Loops can be rewritten declaratively by using higher order array functions (map, flatMap, etc). Written declaratively, the above would look like this:

func declarativeSubtractThree(fromArray array: Array<Int>) -> Array<Int> {
    let returnArray = array.map{$0-3}
    return returnArray
}

We’re expressing the logic of an operation without having to describe the control flow involved - this is declarative programming.

 

Programming Languages - a brief overview

Language Differences

There are a huge number of languages used by programmers today - some people may wonder "why do we need so many?" There is ONE single language understood by CPUs everywhere - machine code - however, writing machine code is tedious, unreadable by anyone else, and overall just impossible to write. Different machine code must be written for different CPUs - the languages we use on a daily basis bridge the gap between machine code and humans. Some langauges, such as Assembly Language or C, are low-level, meaning they are closer to machine code than others. Generally speaking, the closer to machine code a language is, the more you need to know about hardware. These low-level languages are more optimized for the CPU, although optimization of high-level languages is becoming less of an issue, according to some. 

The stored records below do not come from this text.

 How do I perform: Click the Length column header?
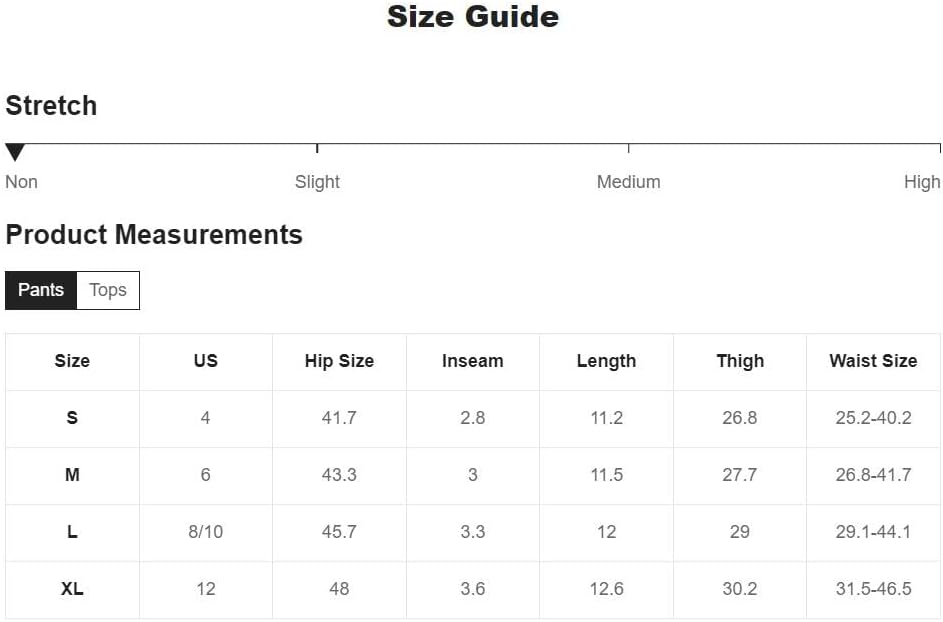[606, 362]
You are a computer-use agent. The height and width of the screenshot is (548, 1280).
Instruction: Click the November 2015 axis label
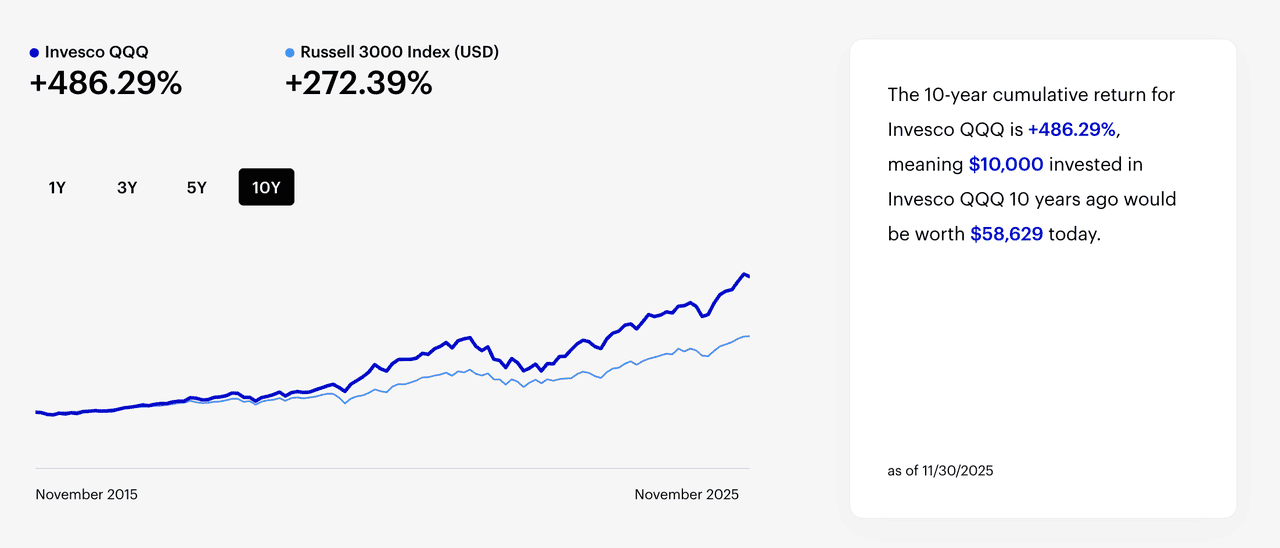(86, 495)
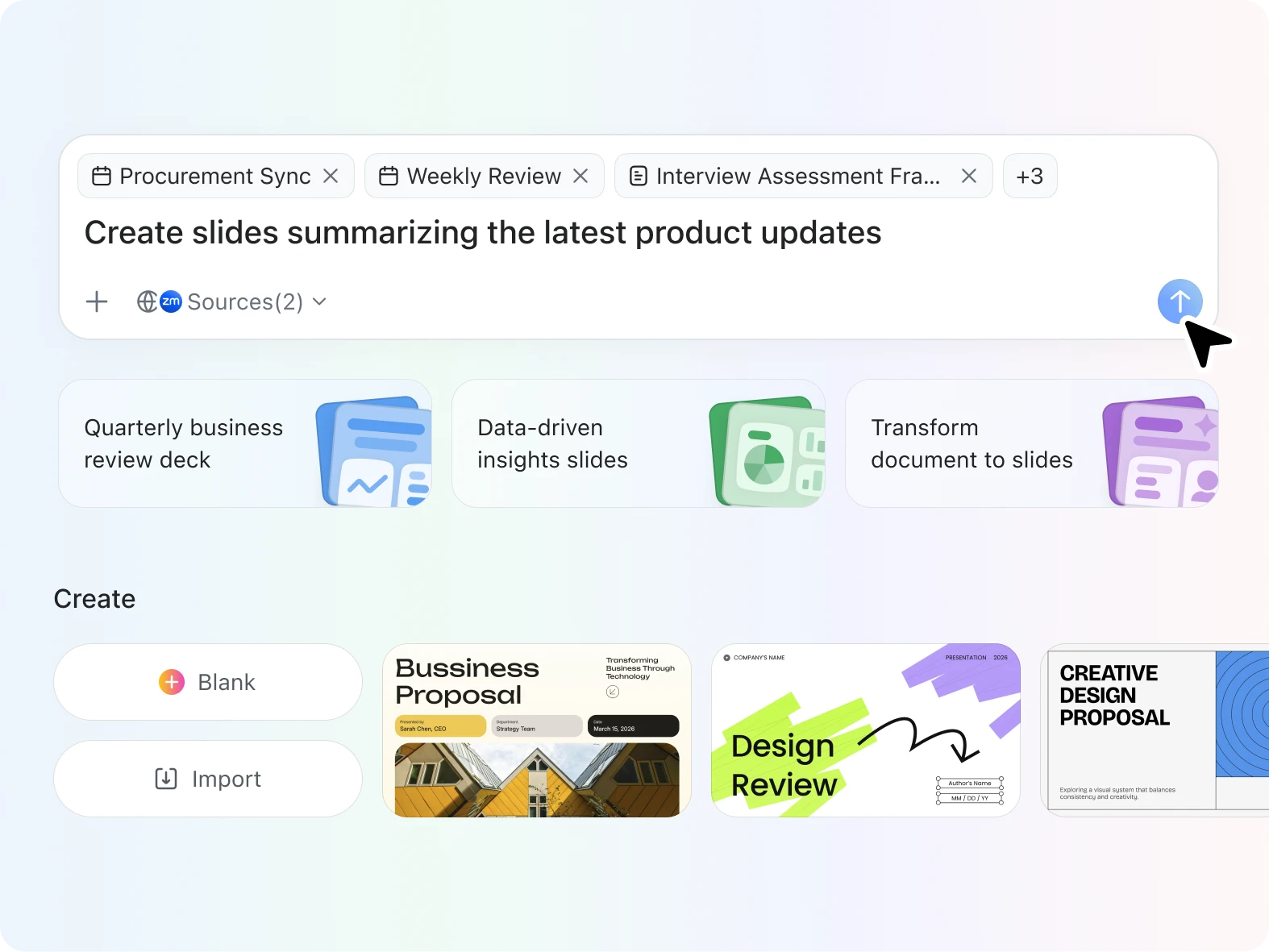
Task: Click the globe web source icon
Action: click(x=147, y=301)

Programming languages often learn from others and just add on newer features. Some are functional, some are object-oriented, and some are procedural. Some support variations of the three. Some are dynamically typed, while some are statically typed. Some support concurrency and multithreading, and some don't. Some, like Erlang, take the concept of concurrency and attempt to implement it without threads. To put it succinctly, the reason we have so many languages is because they all have their own use cases, and it is up to us to decide which language will best suit our needs.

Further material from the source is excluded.